### Assigned task:
Copy out all the data, word for word.

Stored records:
+++
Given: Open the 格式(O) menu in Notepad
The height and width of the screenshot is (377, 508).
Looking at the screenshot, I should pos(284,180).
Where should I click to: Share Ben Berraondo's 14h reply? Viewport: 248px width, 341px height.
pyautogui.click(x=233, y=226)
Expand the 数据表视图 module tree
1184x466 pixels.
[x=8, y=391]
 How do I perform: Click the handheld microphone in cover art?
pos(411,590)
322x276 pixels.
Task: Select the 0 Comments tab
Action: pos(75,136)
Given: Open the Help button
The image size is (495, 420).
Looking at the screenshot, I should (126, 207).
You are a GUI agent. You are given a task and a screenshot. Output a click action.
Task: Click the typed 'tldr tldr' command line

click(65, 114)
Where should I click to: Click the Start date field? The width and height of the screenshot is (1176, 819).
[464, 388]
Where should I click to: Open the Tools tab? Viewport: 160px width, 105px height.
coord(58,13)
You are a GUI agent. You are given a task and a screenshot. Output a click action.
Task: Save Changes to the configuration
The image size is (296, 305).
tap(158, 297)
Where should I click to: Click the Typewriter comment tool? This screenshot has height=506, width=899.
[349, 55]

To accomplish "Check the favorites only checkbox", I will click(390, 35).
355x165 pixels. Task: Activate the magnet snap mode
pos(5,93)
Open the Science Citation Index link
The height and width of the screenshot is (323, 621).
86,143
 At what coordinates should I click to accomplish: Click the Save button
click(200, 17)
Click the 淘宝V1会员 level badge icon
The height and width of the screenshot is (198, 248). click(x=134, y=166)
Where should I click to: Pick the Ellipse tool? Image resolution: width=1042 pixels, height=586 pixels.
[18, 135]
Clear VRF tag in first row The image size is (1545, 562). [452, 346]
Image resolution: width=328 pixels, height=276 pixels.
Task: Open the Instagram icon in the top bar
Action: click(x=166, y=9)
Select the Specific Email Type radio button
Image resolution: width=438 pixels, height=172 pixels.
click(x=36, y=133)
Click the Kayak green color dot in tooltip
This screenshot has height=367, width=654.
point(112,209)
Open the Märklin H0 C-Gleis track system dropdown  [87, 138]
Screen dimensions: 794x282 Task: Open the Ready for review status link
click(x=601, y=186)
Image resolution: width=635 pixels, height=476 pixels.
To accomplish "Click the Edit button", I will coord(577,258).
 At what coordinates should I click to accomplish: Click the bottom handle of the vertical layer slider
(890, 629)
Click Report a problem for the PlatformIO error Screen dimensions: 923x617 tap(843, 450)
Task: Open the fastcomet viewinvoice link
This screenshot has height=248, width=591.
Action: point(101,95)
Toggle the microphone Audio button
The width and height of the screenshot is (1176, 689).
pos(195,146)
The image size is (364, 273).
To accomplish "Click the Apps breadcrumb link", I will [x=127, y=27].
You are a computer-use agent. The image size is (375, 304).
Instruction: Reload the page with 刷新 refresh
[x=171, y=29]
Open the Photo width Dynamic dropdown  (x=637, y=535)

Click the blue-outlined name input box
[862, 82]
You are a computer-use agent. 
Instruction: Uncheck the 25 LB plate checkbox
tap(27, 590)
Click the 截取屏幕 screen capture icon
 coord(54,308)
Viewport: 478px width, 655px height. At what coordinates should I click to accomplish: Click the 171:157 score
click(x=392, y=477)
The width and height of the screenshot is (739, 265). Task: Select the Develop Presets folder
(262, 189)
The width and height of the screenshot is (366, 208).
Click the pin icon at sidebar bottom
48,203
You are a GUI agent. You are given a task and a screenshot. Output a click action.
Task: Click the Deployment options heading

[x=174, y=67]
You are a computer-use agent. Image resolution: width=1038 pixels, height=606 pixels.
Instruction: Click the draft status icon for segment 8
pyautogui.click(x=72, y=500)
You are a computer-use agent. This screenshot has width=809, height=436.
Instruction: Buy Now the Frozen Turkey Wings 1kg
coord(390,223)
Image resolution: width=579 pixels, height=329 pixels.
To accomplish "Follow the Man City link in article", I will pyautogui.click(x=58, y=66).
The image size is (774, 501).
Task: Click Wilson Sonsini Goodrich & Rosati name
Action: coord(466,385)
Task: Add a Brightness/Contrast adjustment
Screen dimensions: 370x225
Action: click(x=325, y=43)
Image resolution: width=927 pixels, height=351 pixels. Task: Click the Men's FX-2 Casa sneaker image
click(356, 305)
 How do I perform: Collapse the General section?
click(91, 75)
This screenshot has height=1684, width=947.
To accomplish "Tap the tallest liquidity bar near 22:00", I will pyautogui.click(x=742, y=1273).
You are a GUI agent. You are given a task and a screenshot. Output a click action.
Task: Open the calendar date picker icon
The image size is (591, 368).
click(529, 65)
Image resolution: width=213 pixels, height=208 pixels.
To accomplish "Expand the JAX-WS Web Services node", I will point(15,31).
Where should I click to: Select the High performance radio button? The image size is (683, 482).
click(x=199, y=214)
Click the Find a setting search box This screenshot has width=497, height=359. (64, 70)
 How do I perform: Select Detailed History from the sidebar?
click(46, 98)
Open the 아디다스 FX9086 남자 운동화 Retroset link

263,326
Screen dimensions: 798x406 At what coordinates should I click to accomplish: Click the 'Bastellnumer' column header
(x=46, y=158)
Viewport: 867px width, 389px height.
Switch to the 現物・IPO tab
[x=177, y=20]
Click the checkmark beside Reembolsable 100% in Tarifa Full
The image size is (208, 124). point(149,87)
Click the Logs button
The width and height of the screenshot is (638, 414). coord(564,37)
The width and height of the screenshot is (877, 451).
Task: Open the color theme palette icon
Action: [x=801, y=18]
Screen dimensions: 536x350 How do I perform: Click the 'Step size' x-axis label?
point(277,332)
+++
### Exercise answer:
Given: Open the 格式(O) menu in Notepad
The height and width of the screenshot is (377, 508).
Looking at the screenshot, I should pos(284,180).
Where should I click to: Share Ben Berraondo's 14h reply? Viewport: 248px width, 341px height.
pyautogui.click(x=233, y=226)
Expand the 数据表视图 module tree
1184x466 pixels.
[x=8, y=391]
 How do I perform: Click the handheld microphone in cover art?
pos(411,590)
322x276 pixels.
Task: Select the 0 Comments tab
Action: pos(75,136)
Given: Open the Help button
The image size is (495, 420).
Looking at the screenshot, I should (126, 207).
You are a GUI agent. You are given a task and a screenshot. Output a click action.
Task: Click the typed 'tldr tldr' command line

click(65, 114)
Where should I click to: Click the Start date field? The width and height of the screenshot is (1176, 819).
[464, 388]
Where should I click to: Open the Tools tab? Viewport: 160px width, 105px height.
coord(58,13)
You are a GUI agent. You are given a task and a screenshot. Output a click action.
Task: Save Changes to the configuration
The image size is (296, 305).
tap(158, 297)
Where should I click to: Click the Typewriter comment tool? This screenshot has height=506, width=899.
[349, 55]

To accomplish "Check the favorites only checkbox", I will click(390, 35).
355x165 pixels. Task: Activate the magnet snap mode
pos(5,93)
Open the Science Citation Index link
The height and width of the screenshot is (323, 621).
86,143
 At what coordinates should I click to accomplish: Click the Save button
click(200, 17)
Click the 淘宝V1会员 level badge icon
The height and width of the screenshot is (198, 248). click(x=134, y=166)
Where should I click to: Pick the Ellipse tool? Image resolution: width=1042 pixels, height=586 pixels.
[18, 135]
Clear VRF tag in first row The image size is (1545, 562). [452, 346]
Image resolution: width=328 pixels, height=276 pixels.
Task: Open the Instagram icon in the top bar
Action: click(x=166, y=9)
Select the Specific Email Type radio button
Image resolution: width=438 pixels, height=172 pixels.
click(x=36, y=133)
Click the Kayak green color dot in tooltip
This screenshot has height=367, width=654.
point(112,209)
Open the Märklin H0 C-Gleis track system dropdown  [87, 138]
Screen dimensions: 794x282 Task: Open the Ready for review status link
click(x=601, y=186)
Image resolution: width=635 pixels, height=476 pixels.
To accomplish "Click the Edit button", I will coord(577,258).
 At what coordinates should I click to accomplish: Click the bottom handle of the vertical layer slider
(890, 629)
Click Report a problem for the PlatformIO error Screen dimensions: 923x617 tap(843, 450)
Task: Open the fastcomet viewinvoice link
This screenshot has height=248, width=591.
Action: point(101,95)
Toggle the microphone Audio button
The width and height of the screenshot is (1176, 689).
pos(195,146)
The image size is (364, 273).
To accomplish "Click the Apps breadcrumb link", I will [x=127, y=27].
You are a computer-use agent. The image size is (375, 304).
Instruction: Reload the page with 刷新 refresh
[x=171, y=29]
Open the Photo width Dynamic dropdown  (x=637, y=535)

Click the blue-outlined name input box
[862, 82]
You are a computer-use agent. 
Instruction: Uncheck the 25 LB plate checkbox
tap(27, 590)
Click the 截取屏幕 screen capture icon
 coord(54,308)
Viewport: 478px width, 655px height. At what coordinates should I click to accomplish: Click the 171:157 score
click(x=392, y=477)
The width and height of the screenshot is (739, 265). Task: Select the Develop Presets folder
(262, 189)
The width and height of the screenshot is (366, 208).
Click the pin icon at sidebar bottom
48,203
You are a GUI agent. You are given a task and a screenshot. Output a click action.
Task: Click the Deployment options heading

[x=174, y=67]
You are a computer-use agent. Image resolution: width=1038 pixels, height=606 pixels.
Instruction: Click the draft status icon for segment 8
pyautogui.click(x=72, y=500)
You are a computer-use agent. This screenshot has width=809, height=436.
Instruction: Buy Now the Frozen Turkey Wings 1kg
coord(390,223)
Image resolution: width=579 pixels, height=329 pixels.
To accomplish "Follow the Man City link in article", I will pyautogui.click(x=58, y=66).
The image size is (774, 501).
Task: Click Wilson Sonsini Goodrich & Rosati name
Action: coord(466,385)
Task: Add a Brightness/Contrast adjustment
Screen dimensions: 370x225
Action: click(x=325, y=43)
Image resolution: width=927 pixels, height=351 pixels. Task: Click the Men's FX-2 Casa sneaker image
click(356, 305)
 How do I perform: Collapse the General section?
click(91, 75)
This screenshot has height=1684, width=947.
To accomplish "Tap the tallest liquidity bar near 22:00", I will pyautogui.click(x=742, y=1273).
You are a GUI agent. You are given a task and a screenshot. Output a click action.
Task: Open the calendar date picker icon
The image size is (591, 368).
click(529, 65)
Image resolution: width=213 pixels, height=208 pixels.
To accomplish "Expand the JAX-WS Web Services node", I will point(15,31).
Where should I click to: Select the High performance radio button? The image size is (683, 482).
click(x=199, y=214)
Click the Find a setting search box This screenshot has width=497, height=359. (64, 70)
 How do I perform: Select Detailed History from the sidebar?
click(46, 98)
Open the 아디다스 FX9086 남자 운동화 Retroset link

263,326
Screen dimensions: 798x406 At what coordinates should I click to accomplish: Click the 'Bastellnumer' column header
(x=46, y=158)
Viewport: 867px width, 389px height.
Switch to the 現物・IPO tab
[x=177, y=20]
Click the checkmark beside Reembolsable 100% in Tarifa Full
The image size is (208, 124). point(149,87)
Click the Logs button
The width and height of the screenshot is (638, 414). coord(564,37)
The width and height of the screenshot is (877, 451).
Task: Open the color theme palette icon
Action: [x=801, y=18]
Screen dimensions: 536x350 How do I perform: Click the 'Step size' x-axis label?
point(277,332)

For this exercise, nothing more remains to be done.